Jamie Geer gave me a call on Monday and told me that he is slighly ahead on his pit production and that my new pit may be available for pickup as early as mid September (instead of early October as originally promised). 

I was looking at the July issue of the Bullsheet this morning and saw an article on the Smoke on the Water $105,000 BBQ Challenge, the first half of which was held May 9th and 10th.  It just so happens that the second half of the contest ($50,000 in overall prize money) will be held on September 19th and 20th in Hot Springs AR (I think you know where I'm heading with this now).

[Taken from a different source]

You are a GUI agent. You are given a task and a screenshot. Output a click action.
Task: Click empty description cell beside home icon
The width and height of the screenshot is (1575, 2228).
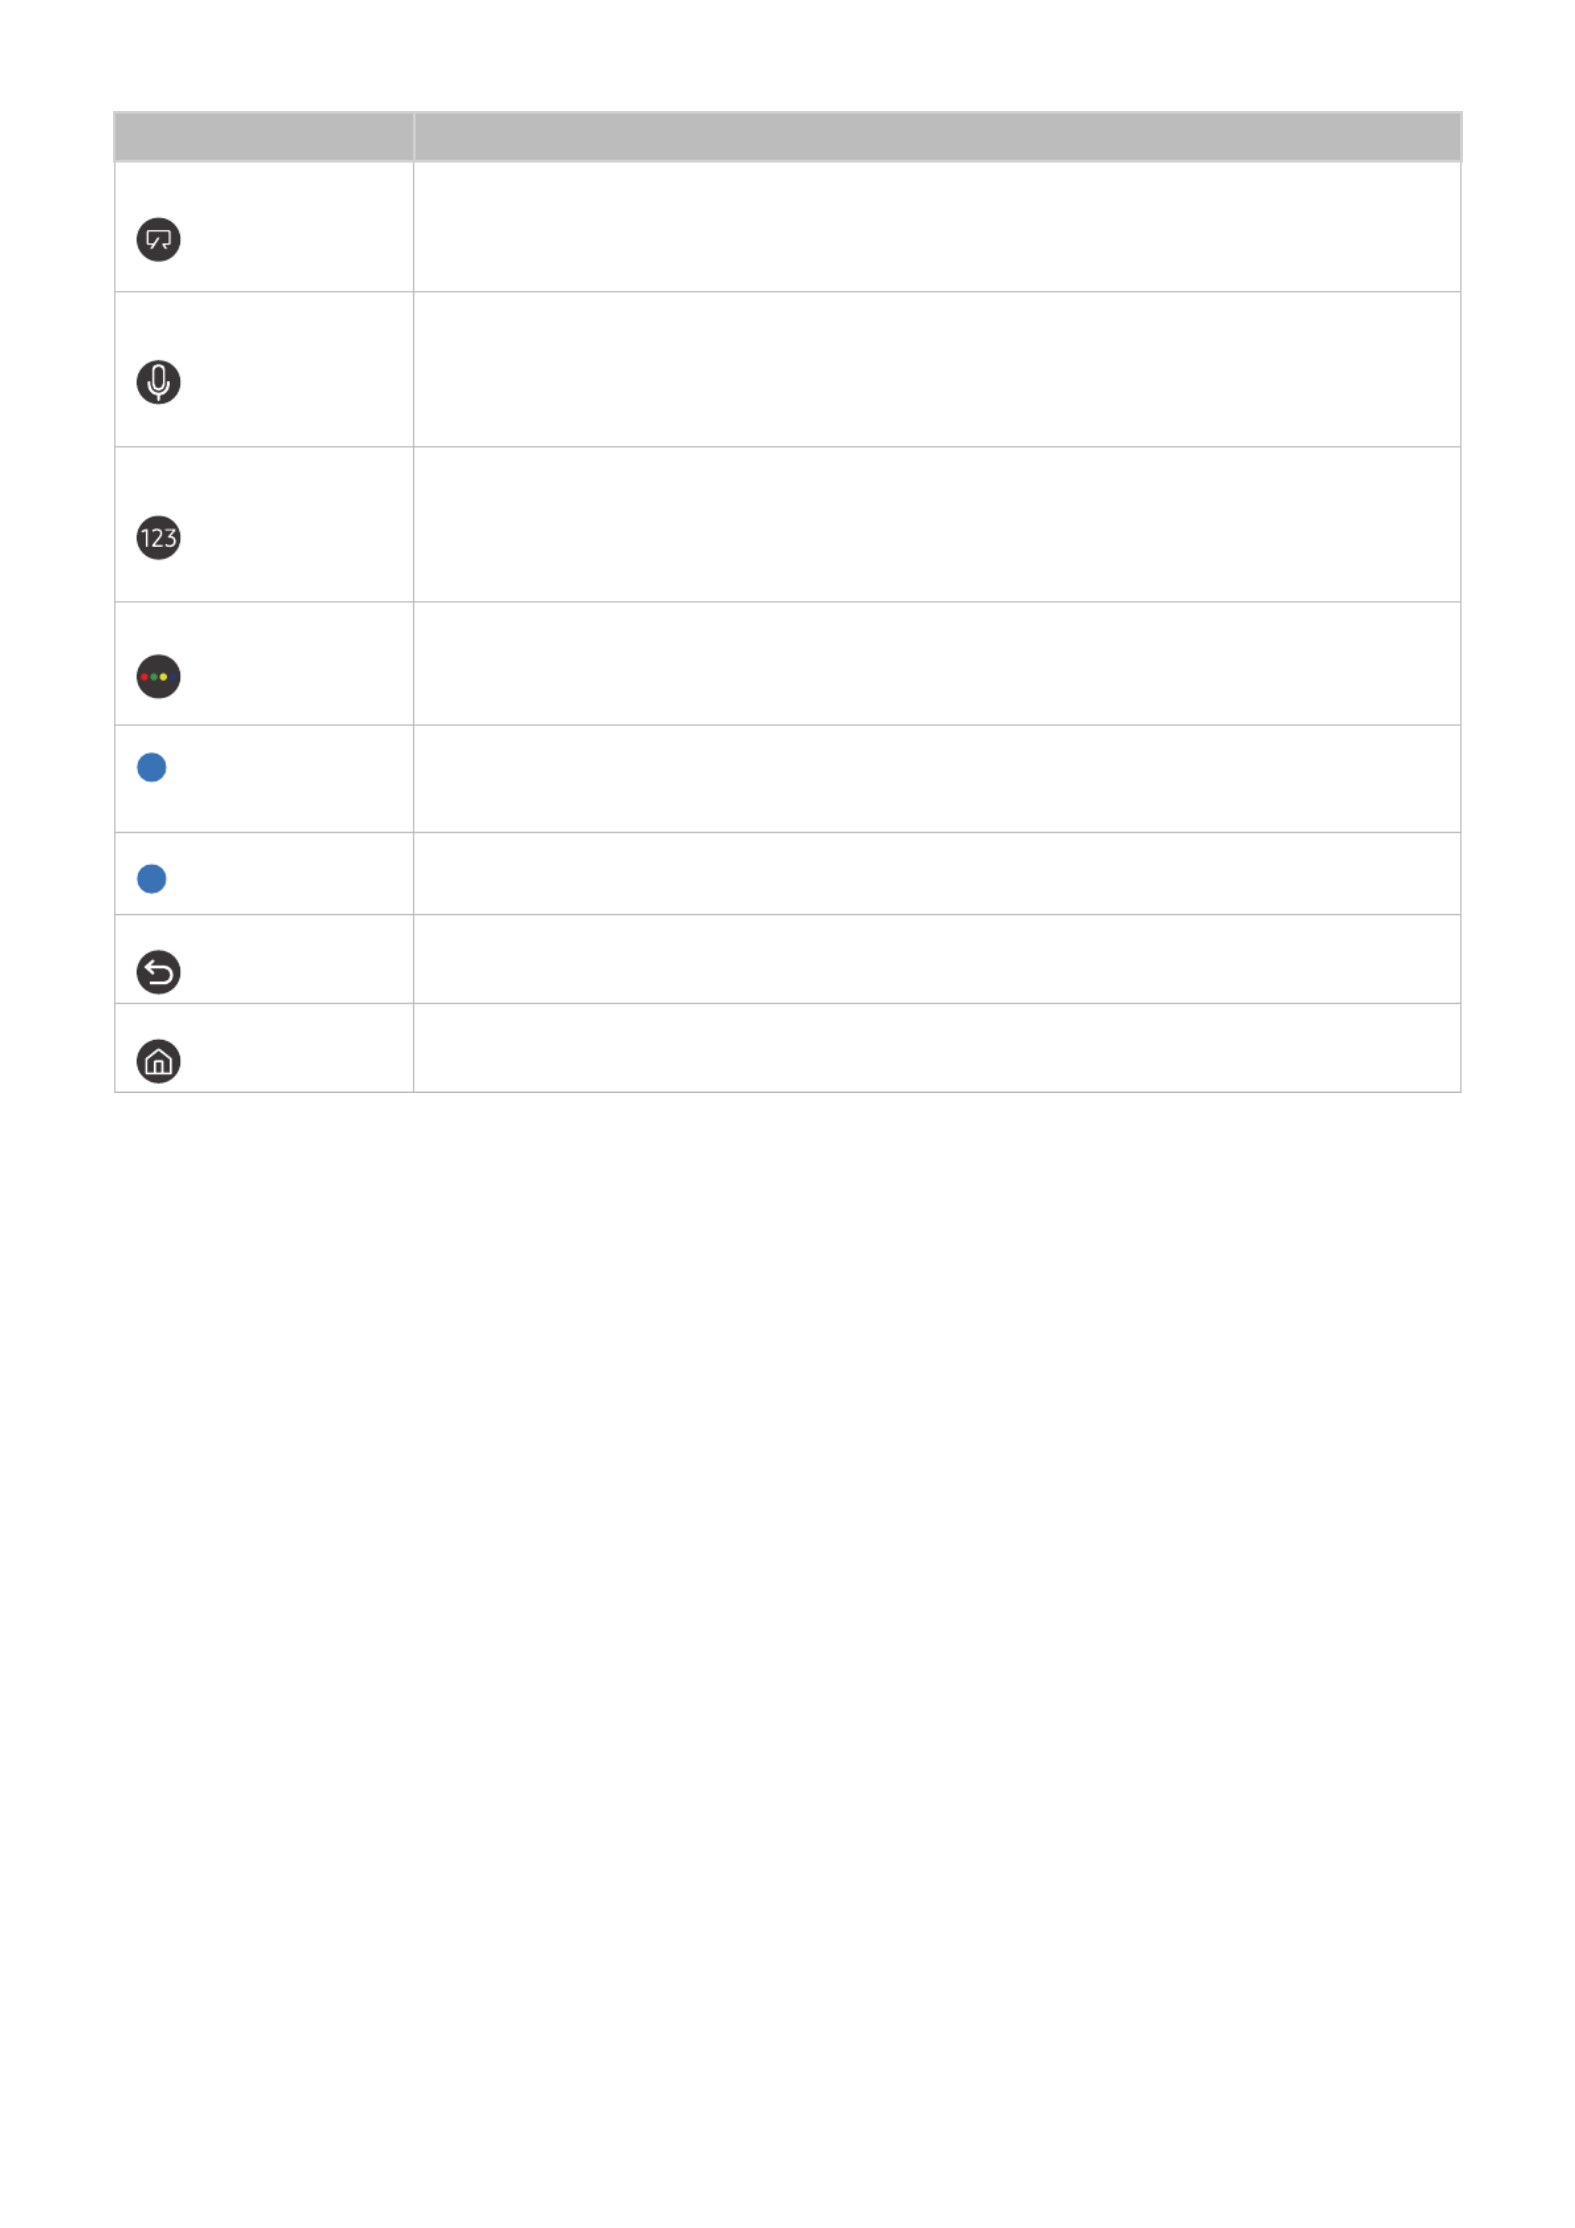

Here's my plan.  I'm going to call Jamie and see if he can have the pit totally completed and seasoned by September 17th.  I can pick up some nice Texas wood (oak, pecan, & mesquite) down there and I'm sure Jamie could hook me up with a great spot to get my meat (he's in Ft. Worth).  Hot Springs is only a little over 300 miles from there and on my way back home.  The plan would be to pick up the cooker get a quick lesson on the pit from Jamie and then drive to Hot Springs and cook on the pit for the first time at the Smoke on the Water Competition.  Is this a bad idea or would others on the board do this as well.  I'm not out any gas money only the cost of the comp and the meat.  The contest pays $10,000 to the winner and pays out to 20 places in each category and pays out to the top 10 overall.   Probably a once in a lifetime opportunity to do this since I will be in the area.  The key will be getting a committment from Jamie to have the pit ready by then which I think he would do.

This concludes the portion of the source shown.